## [Exercise aim]
Output the line that contains "Task: Select photo" and each line after it in the listing, exactly as they appear, through the very last line.

## [Material provided]
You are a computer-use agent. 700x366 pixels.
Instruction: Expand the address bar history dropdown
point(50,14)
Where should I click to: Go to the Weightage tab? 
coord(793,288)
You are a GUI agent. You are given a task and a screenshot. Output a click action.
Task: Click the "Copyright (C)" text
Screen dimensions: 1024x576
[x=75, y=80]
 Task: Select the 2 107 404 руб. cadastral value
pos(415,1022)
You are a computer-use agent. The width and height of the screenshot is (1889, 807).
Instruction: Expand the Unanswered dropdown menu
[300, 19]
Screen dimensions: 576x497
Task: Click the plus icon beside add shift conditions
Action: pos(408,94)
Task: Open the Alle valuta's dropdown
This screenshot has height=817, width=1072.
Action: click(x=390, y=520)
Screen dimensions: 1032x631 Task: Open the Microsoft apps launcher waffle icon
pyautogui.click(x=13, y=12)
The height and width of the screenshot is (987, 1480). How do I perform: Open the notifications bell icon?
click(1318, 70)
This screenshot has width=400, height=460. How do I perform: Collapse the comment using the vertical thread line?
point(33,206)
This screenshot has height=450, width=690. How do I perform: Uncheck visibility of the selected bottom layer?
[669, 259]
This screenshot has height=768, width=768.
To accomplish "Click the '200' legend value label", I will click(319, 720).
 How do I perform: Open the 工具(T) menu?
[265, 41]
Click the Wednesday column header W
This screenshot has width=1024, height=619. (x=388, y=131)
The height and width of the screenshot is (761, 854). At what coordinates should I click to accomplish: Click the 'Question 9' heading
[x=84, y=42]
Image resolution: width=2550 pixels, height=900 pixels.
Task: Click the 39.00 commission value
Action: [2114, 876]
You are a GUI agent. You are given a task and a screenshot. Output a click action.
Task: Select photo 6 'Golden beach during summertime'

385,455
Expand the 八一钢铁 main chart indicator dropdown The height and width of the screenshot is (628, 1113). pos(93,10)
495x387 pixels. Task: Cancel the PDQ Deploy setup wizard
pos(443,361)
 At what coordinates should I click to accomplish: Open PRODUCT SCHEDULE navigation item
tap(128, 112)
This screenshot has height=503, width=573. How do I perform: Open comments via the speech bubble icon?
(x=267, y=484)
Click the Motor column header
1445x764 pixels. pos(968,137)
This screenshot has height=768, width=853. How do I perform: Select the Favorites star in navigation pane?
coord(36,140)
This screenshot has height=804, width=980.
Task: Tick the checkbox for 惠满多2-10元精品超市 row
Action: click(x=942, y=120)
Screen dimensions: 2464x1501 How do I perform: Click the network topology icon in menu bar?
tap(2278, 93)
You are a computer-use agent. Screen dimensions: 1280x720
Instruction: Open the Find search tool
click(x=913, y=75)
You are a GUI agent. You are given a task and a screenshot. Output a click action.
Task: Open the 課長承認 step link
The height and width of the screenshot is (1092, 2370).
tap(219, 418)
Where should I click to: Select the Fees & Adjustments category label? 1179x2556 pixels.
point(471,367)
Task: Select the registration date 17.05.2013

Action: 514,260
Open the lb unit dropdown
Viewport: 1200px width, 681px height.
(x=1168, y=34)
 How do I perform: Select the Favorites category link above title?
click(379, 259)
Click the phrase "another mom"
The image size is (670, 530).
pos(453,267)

## [Solution to this task]
Task: Select photo 6 'Golden beach during summertime'

385,455
Expand the 八一钢铁 main chart indicator dropdown The height and width of the screenshot is (628, 1113). pos(93,10)
495x387 pixels. Task: Cancel the PDQ Deploy setup wizard
pos(443,361)
 At what coordinates should I click to accomplish: Open PRODUCT SCHEDULE navigation item
tap(128, 112)
This screenshot has height=503, width=573. How do I perform: Open comments via the speech bubble icon?
(x=267, y=484)
Click the Motor column header
1445x764 pixels. pos(968,137)
This screenshot has height=768, width=853. How do I perform: Select the Favorites star in navigation pane?
coord(36,140)
This screenshot has height=804, width=980.
Task: Tick the checkbox for 惠满多2-10元精品超市 row
Action: click(x=942, y=120)
Screen dimensions: 2464x1501 How do I perform: Click the network topology icon in menu bar?
tap(2278, 93)
You are a computer-use agent. Screen dimensions: 1280x720
Instruction: Open the Find search tool
click(x=913, y=75)
You are a GUI agent. You are given a task and a screenshot. Output a click action.
Task: Open the 課長承認 step link
The height and width of the screenshot is (1092, 2370).
tap(219, 418)
Where should I click to: Select the Fees & Adjustments category label? 1179x2556 pixels.
point(471,367)
Task: Select the registration date 17.05.2013

Action: 514,260
Open the lb unit dropdown
Viewport: 1200px width, 681px height.
(x=1168, y=34)
 How do I perform: Select the Favorites category link above title?
click(379, 259)
Click the phrase "another mom"
The image size is (670, 530).
pos(453,267)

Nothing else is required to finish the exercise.